Even on a sunny day, the whole area here seems to sit under a cloud of darkness. The sun sets early, hidden behind the high walls, but even at midday little light penetrates inside the buildings. Once this prison was isolated from the rest of the city and surrounded by fields. Now apartment blocks stand defiantly outside, and prisoners can hear the freedom hum of car engines all day long. In their forced cellblock inertia and immobility, is it comforting for them to see these movements of everyday life, or are these signs of liberty, and the prying, judging eyes around them daily hammer blows to the soul?
On the Boulevard Arago, alongside the north wall, the last remaining prison shelters the last remaining vespasienne. Even the public toilets here come from another age. Once there were 478 of these on the city streets, now they are apparently considered acceptable only for prison visitors. Perhaps it has been left here to draw attention away from a spot 50 metres further on, the position on the corner of the Boulevard and the Rue de la Santé where the guillotine stood until 1940. Around 40 prisoners were executed here in the street, but the killing carried on afterwards behind the walls and away from the eyes of the public.

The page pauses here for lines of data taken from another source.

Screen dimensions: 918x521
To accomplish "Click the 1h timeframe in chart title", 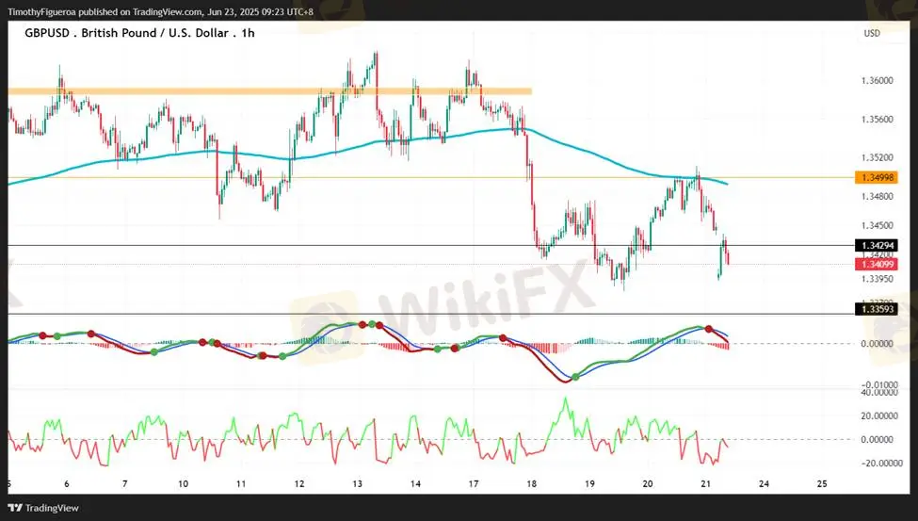I will 248,33.
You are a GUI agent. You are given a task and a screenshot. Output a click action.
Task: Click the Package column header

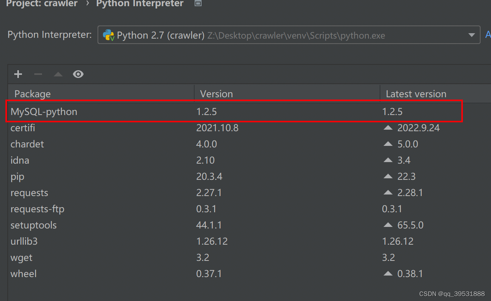pyautogui.click(x=32, y=94)
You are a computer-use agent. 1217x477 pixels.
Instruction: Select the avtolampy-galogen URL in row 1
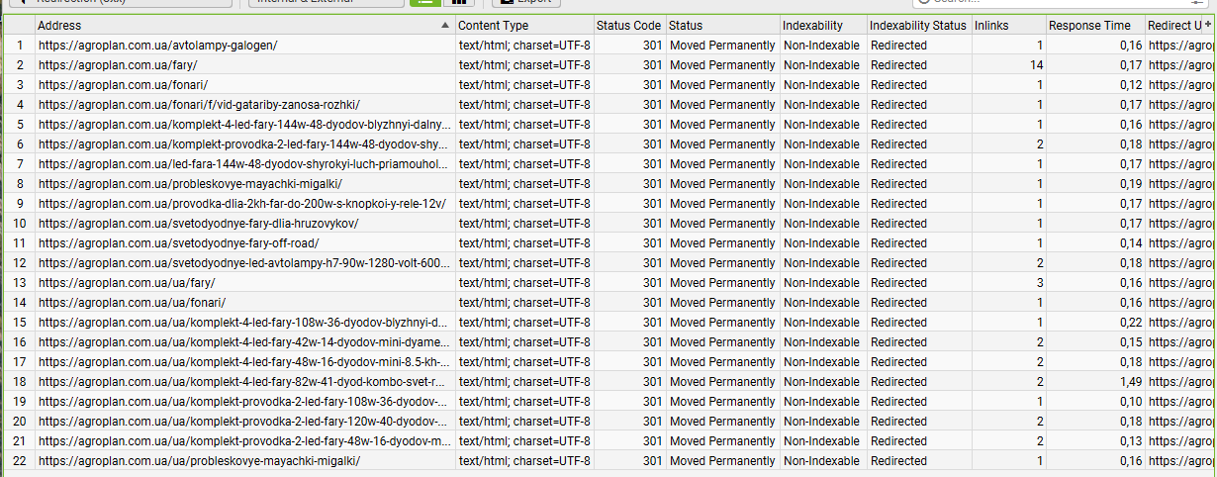158,46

The guillotine was used here for the last time in 1972.
Around the corner on the Rue de la Santé, there is another entrance to the prison. This time it is a little more decorative, a little more welcoming. This is the staff entrance and the entrance of visitors to prisoners in the VIP wing. Rogue politicians and other public faces who took wrong turns are housed here, away from the laws and hierarchies of the ordinary prisoner, protected and probably paying in some way for their privileges.
Walking along the Rue Jean Dolent to the south, I’m reminded that city prisons were always designed to be harsh reminders to the person in the street of the fate that awaits law breakers. Such public exhibitions of vengeance are rare today, but this one is still very effective. These are not high, menacing towers, belittling the individual, but instead walls of oppressive claustrophobia in the heart of a city where freedom is taken for granted. Coming back full circle to the packet of cigarettes, the walk has not been a long one. There is still nobody waiting on the benches, nobody here at all in fact. Looking again at the empty packet I can suddenly see why this banality touched me in such a way. We are all a simple slip, an electrical short circuit in the brain, a lightning strike, a dice throw, a bad choice, a moment of inattention away from this spot on the bench. Or worse still, between four narrow walls inside.